Three paintings, in increasing information content. A Mondriaan, a Vermeer and a Pollock.

The Mondriaan can be described very efficiently: it consists of nothing but large blocks of a single color. If we know where these blocks are, and what their colors are, we can already reproduce the painting almost precisely. The Vermeer is trickier, but we have a lot of structure to work with. To begin with, some colors occur more than others, so we can give frequent colors shorter codes. The painting contains many gentle, smooth curves, and patches of almost uniform color. If we go deeper, we could even use a model of human anatomy, and describe the painting as an image of a girl pouring milk. We could even model the way light bounces of a finely plastered wall, or the way cloth drapes off a woman's hips. In theory, all this knowledge could help us to describe the painting efficiently. Pollock did not make things so easy for us. To describe his painting, we have no recourse but to say for each blob of paint exactly where it landed, what shape it took, and what its color was.

Thus, going by the Kolmogorov complexity, the Pollock is the most rich in information, followed by the Vermeer, with the Mondriaan containing the least. But which one feels the most rich in information to us? If we forget about the historical context temporarily, the Vermeer clearly represents the kind of image that seems the most rich to us. Technically, the Pollock contains more information, but it's not information that we can do a lot with.

Sophistication is a proposed method to deal with this problem: an approach that hopes to count only the structural information in an object. It attempts to do so by storing the object in a two-part code. It first stores a model, and then an input to that model, so that the two parts are sufficient to reconstruct the objects. In the example of the paintings, both the Mondriaan ad the Pollock have very simple models: one which is only capable of drawing large colored rectangles, and one which paints only small blobs of paint. The input to the first is very small, we only need to specify a handful of colored rectangles. The input to the second is huge: for each blob of paint, we must specify the poisition, shape and color. This, we knew already: the descriptive complexity of the Mondriaan is small, and that of the Pollock is huge. But if we use two-part coding, they bothg have relatively small models.

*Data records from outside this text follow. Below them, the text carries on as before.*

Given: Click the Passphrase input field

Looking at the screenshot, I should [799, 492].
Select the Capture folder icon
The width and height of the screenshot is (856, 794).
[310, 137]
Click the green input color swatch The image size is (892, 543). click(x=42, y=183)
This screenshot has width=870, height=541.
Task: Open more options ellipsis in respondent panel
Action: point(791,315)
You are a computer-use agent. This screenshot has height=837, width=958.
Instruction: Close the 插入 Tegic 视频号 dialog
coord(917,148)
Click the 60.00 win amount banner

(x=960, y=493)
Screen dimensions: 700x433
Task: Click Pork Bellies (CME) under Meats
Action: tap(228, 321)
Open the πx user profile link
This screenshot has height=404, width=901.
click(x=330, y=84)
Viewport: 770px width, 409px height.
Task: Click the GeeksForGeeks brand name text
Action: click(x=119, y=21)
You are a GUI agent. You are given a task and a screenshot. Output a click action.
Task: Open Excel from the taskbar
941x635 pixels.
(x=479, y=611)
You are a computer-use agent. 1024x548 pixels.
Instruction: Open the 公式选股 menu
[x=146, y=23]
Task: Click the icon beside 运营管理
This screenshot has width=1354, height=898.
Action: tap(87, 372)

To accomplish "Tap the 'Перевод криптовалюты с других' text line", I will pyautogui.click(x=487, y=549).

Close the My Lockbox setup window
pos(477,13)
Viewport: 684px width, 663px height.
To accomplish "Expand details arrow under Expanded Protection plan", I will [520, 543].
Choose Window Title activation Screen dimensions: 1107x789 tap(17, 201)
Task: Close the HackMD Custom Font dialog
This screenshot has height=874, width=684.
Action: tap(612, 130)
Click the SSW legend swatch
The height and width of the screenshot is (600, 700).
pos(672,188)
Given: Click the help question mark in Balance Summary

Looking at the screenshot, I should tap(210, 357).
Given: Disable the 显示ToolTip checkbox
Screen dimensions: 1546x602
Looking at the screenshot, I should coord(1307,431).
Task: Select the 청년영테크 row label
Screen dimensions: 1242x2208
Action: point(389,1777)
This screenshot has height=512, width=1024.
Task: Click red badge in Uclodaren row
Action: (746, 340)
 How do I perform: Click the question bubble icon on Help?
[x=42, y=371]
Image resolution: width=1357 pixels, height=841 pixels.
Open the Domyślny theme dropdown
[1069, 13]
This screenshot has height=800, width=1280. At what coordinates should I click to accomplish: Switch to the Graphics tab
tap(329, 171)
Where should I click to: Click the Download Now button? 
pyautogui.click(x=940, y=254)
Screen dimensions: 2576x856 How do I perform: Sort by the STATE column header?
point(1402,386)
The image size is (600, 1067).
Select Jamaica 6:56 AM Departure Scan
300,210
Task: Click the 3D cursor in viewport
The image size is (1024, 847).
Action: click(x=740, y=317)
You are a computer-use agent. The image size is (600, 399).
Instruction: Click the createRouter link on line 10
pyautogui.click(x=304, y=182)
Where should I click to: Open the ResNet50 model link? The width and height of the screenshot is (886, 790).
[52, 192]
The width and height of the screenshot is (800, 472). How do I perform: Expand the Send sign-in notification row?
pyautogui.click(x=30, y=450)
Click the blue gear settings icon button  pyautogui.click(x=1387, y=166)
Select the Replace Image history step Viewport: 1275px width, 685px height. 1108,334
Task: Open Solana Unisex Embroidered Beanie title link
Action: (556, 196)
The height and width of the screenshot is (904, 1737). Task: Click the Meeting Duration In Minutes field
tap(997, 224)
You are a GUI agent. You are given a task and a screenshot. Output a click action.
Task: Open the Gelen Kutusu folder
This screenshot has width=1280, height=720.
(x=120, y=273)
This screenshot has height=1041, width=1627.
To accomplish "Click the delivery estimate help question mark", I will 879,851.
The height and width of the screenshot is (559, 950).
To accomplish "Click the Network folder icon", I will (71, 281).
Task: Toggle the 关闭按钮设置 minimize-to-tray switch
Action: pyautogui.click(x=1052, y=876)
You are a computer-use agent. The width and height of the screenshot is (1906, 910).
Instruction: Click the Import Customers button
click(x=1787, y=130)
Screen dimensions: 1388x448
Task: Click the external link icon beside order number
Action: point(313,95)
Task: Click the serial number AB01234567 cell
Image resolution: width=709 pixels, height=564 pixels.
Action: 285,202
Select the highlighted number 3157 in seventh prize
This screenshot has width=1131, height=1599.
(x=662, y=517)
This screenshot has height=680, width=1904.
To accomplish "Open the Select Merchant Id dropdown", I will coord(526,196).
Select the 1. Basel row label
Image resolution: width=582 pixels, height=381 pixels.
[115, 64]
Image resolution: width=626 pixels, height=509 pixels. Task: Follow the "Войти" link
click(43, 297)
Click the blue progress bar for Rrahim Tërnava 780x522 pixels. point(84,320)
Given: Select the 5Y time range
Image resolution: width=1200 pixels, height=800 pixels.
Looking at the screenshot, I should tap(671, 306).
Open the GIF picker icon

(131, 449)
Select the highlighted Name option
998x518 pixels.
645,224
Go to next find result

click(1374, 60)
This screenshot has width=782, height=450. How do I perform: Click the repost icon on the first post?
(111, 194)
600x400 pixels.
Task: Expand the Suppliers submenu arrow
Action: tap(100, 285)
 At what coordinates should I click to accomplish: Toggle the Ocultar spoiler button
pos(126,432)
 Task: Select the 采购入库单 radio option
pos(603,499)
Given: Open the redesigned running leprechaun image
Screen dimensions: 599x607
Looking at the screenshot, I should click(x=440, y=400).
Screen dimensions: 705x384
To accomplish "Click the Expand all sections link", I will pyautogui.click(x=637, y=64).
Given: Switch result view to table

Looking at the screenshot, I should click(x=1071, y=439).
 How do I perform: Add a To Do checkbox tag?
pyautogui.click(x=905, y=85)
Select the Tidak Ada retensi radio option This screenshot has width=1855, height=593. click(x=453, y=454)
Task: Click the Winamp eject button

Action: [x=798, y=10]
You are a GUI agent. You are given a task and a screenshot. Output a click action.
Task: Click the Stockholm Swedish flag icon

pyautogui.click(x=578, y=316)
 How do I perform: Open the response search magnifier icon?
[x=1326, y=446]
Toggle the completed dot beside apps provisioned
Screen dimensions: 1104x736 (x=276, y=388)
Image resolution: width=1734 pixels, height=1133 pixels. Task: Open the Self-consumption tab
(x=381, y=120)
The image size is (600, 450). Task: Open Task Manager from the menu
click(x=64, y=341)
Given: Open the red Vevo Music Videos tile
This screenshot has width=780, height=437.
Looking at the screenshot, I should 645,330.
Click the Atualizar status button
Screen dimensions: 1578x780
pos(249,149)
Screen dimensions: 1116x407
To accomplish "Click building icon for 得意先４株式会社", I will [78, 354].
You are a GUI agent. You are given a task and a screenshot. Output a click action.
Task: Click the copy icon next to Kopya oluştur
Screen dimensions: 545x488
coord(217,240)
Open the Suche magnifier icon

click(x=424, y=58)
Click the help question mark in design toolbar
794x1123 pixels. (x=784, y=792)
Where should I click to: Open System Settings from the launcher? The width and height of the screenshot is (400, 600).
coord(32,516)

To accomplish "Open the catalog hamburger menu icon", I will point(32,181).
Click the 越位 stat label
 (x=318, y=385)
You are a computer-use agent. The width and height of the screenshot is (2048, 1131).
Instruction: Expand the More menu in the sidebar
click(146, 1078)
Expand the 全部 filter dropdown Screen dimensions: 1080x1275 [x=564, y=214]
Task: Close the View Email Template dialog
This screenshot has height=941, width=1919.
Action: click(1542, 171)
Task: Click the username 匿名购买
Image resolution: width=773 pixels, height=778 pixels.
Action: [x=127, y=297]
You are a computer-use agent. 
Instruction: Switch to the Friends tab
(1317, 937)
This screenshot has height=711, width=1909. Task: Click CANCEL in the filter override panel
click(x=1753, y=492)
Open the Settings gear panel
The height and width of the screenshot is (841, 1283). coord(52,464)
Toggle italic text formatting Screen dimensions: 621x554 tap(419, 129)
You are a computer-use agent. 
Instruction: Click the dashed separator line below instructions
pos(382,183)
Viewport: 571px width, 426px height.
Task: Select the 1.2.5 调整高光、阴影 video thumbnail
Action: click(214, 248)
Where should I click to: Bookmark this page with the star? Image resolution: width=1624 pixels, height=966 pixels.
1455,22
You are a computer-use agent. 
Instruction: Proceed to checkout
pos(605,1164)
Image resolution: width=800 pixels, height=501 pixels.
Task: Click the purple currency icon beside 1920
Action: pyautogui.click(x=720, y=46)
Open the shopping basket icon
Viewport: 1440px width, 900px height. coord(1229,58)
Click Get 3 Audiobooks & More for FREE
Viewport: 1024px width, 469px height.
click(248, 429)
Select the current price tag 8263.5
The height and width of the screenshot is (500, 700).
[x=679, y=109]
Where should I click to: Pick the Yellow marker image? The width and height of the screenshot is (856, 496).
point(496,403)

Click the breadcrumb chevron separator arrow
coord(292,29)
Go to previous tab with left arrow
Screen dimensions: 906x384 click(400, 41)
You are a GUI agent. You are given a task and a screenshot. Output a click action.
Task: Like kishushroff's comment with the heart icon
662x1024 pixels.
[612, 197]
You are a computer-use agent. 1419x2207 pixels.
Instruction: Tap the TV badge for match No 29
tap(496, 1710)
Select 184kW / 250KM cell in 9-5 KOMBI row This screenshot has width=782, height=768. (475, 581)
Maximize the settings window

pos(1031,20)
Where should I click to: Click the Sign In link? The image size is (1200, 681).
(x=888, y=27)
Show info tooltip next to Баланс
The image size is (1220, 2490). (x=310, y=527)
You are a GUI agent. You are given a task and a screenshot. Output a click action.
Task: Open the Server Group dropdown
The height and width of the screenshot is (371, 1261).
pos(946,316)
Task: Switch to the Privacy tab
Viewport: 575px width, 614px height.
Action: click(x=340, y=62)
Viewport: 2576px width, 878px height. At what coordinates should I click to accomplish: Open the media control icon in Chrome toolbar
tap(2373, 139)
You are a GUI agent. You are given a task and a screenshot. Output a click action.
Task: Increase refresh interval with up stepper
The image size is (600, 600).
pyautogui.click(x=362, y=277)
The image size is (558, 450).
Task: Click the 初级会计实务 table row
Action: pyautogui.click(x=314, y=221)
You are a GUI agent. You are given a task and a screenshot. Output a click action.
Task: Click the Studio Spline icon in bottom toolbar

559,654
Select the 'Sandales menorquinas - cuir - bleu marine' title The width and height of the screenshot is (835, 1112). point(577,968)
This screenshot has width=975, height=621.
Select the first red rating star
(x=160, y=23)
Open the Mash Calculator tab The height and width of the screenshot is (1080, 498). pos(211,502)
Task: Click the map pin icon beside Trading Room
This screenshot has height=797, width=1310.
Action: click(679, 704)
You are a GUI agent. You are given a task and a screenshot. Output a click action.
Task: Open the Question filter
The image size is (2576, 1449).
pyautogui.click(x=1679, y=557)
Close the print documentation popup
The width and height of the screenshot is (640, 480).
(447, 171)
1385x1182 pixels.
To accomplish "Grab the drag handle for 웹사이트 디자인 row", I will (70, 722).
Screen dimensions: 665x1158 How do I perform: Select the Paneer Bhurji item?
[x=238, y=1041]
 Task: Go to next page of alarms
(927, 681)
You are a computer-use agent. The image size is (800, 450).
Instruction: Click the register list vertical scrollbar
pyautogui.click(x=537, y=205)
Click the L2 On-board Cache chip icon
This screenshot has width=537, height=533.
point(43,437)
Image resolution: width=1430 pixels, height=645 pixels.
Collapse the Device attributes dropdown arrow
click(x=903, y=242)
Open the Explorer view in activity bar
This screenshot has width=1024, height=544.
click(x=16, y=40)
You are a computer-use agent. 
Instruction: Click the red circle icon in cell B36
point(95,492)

Not so for the Vermeer: if we want to use every bit of structure possible to describe it, we can use all the patterns mentioned before: the way light behaves, the facial structure of a young woman, the way milk flows. All these structures become part of the model, in the two part description. So while the Vermeer's total descriptive complexity is somewhere in between the Mondriaan and the Pollock, the amount of information in its model, is bigger than either two.

This, at least, is the idea that motivates sophistication. Many authors over the last three decades have attempted to formalize this intuition, with varying degrees of success. In this article, we take a critical point of view: the canonical objective two-part coding required for sophistication, cannot be made to work. There are always two-part representations with differently sized models. Which of these reaches the absolute shortest description is depends on arbitrary choices in the construction of the sophistication.

Our article does not prove that sophistication is fundamentally impossible, but it does find problems with every published proposal. We also provide two informal arguments to doubt that sophistication can be made to work. It is clear that if this idea is going to work as currently proposed a far more thorough approach is required.